Newral

I recently started to learn about AI. Of course there are great libraries out there but I wanted to have something that makes it easy to test the different concepts to really understand them. Also I wanted to have a playground to easily see how good different approaches work for different data sets. I chose the name newral as its for newbies trying out neural networks and other AI related concepts

In the implementation I tried to write as little code as possible and used classes trying to avoid "array index hell". So the data structures are in no way tuned for efficiency, rather I tried to make clear what actually is going on.
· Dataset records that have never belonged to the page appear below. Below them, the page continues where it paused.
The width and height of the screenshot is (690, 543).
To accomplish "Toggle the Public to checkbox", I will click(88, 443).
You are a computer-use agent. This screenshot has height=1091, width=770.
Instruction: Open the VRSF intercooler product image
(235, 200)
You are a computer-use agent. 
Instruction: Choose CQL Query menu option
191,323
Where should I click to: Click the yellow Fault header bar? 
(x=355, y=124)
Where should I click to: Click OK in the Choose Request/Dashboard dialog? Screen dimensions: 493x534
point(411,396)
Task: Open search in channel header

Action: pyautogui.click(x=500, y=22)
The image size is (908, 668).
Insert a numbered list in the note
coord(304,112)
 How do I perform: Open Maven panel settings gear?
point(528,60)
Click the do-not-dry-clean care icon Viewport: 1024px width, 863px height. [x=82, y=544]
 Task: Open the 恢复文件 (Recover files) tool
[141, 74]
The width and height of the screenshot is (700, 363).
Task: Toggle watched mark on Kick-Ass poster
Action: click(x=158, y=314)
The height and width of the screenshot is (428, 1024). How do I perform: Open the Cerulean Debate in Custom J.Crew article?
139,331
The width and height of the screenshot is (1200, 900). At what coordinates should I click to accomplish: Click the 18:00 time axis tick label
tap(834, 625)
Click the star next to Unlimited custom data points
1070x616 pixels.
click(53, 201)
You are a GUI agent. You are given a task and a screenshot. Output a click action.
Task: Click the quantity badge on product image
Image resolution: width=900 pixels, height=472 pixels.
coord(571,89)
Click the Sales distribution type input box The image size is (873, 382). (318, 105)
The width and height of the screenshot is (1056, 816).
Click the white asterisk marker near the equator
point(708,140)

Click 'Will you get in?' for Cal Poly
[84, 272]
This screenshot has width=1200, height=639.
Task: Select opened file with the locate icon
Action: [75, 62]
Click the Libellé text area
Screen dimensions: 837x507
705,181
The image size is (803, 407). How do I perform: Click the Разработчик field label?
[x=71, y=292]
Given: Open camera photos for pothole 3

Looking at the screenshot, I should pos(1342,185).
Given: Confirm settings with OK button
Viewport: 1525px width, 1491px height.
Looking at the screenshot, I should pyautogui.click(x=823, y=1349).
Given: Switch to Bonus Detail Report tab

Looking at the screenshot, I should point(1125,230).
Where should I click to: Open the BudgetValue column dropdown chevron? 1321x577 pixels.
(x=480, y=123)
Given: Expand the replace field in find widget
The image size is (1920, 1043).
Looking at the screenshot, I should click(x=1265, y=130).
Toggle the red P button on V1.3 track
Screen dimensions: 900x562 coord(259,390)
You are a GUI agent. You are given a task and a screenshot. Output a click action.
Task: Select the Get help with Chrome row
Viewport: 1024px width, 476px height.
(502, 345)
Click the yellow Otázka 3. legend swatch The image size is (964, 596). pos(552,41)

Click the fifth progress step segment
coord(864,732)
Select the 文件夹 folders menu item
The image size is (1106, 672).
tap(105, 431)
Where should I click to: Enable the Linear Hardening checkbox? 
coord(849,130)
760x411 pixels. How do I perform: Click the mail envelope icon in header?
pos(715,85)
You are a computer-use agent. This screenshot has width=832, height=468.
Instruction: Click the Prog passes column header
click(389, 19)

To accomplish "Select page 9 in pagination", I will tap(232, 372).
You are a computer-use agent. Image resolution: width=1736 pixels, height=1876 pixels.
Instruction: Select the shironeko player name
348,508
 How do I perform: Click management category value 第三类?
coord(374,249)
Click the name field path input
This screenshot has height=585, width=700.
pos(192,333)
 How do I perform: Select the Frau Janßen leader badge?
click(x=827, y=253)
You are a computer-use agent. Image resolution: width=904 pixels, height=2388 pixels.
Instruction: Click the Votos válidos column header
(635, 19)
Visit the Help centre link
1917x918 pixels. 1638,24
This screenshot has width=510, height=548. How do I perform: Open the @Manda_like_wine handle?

For every concept there should be at least one test to show it in action.

Install

gem install newral

What it does

Everything is still quite early stages but there are a lot of things you can do already

  • Training Functions

    • Hill Climbing
    • Greedy
    • Gradient Descent
  • K-Means Clustering

  • K-Nearest Neighbour

  • Neural Networks

    • Easily define simple ones often used in Tutorials
    • Backpropagation
  • Graphs

    • Tree Search
    • Cheapest First
    • A Star
  • Q-Learning Learn the computer to play Tic-Tac Toe (or other simple games )

I must say that this is really a total side project for me, so don´t expect lots of updates or bugfixes. Whenever I thought about it there are links to the tutorials or websites I used (which will explain the theory much better than I ever could). Please check out the tests where there are a few examples of possible use cases.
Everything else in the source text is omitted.